La présidence de Paul Kagame: un pouvoir 'autoritaire', voire 'totalitaire'. Keystone

Paul Kagame sortira vainqueur de l’élection présidentielle de ce 9 août. Mais les prochaines années pourraient s’avérer cruciales pour son régime de fer et le pays, estime André Guichaoua, professeur à Paris I et principale source d’information sur le Rwanda pour la coopération suisse.

Entre 1990 et 1994, le régime de Juvénal Habyarimana s’était montré incapable de gérer la question des réfugiés rwandais, qui datait d’une trentaine d’années. Au point que les enfants des réfugiés tutsis de l’indépendance sont rentrés au Rwanda par les armes.

Une guerre inégale, un soutien étranger fort à cette rébellion, le pouvoir s’est effondré en 1994. Venus d’Ouganda, Paul Kagame et ses hommes s’attribuent depuis l’étiquette de libérateurs.

«Ce régime a effectivement libéré le Rwanda de son passé, il s’est emparé de la totalité du pouvoir.
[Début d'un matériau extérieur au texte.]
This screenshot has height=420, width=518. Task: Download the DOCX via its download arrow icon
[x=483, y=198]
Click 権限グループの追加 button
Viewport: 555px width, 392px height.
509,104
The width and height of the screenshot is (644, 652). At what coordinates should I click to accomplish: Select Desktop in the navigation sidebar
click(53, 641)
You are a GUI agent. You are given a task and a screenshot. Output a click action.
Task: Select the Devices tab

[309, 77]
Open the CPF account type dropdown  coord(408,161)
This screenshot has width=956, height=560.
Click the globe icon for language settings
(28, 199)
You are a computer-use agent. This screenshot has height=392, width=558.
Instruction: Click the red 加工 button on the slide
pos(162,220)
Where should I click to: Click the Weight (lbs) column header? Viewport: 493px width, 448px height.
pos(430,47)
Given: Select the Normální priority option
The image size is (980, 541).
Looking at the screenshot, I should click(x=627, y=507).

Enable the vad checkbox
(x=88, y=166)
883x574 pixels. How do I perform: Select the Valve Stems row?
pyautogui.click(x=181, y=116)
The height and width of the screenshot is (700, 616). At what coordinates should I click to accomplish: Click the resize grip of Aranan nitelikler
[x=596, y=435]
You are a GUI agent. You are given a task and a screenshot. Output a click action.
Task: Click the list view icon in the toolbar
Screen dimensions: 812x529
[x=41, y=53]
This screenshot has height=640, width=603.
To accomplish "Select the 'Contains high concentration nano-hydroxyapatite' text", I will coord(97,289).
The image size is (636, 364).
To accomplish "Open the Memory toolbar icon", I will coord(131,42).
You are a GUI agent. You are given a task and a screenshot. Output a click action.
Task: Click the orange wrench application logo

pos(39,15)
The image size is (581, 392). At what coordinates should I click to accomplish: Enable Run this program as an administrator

Une partie des anciennes élites vit désormais à l’étranger», explique André Guichaoua.

«Cela n’était pas fatal et ne figurait pas dans les accords de paix signés en 1993. Mais l’atrocité, le caractère invraisemblable du génocide commis par les milices et une partie des forces armées pour empêcher la prise du pouvoir par la rébellion a fait basculer le Rwanda dans des règles exceptionnelles qui prévalent toujours.»

swissinfo.ch: Paul Kagame est de fait au pouvoir depuis la fin du génocide de 1994. Faut-il parler d’un pouvoir autoritaire? D’une dictature?

André Guichaoua: Pouvoir autoritaire, assurément. Totalitaire, peut-être. Dictature, je ne sais si c’est le terme adéquat. Mais ce qui est sûr, c’est qu’au fil des ans, paradoxalement, le pouvoir se durcit.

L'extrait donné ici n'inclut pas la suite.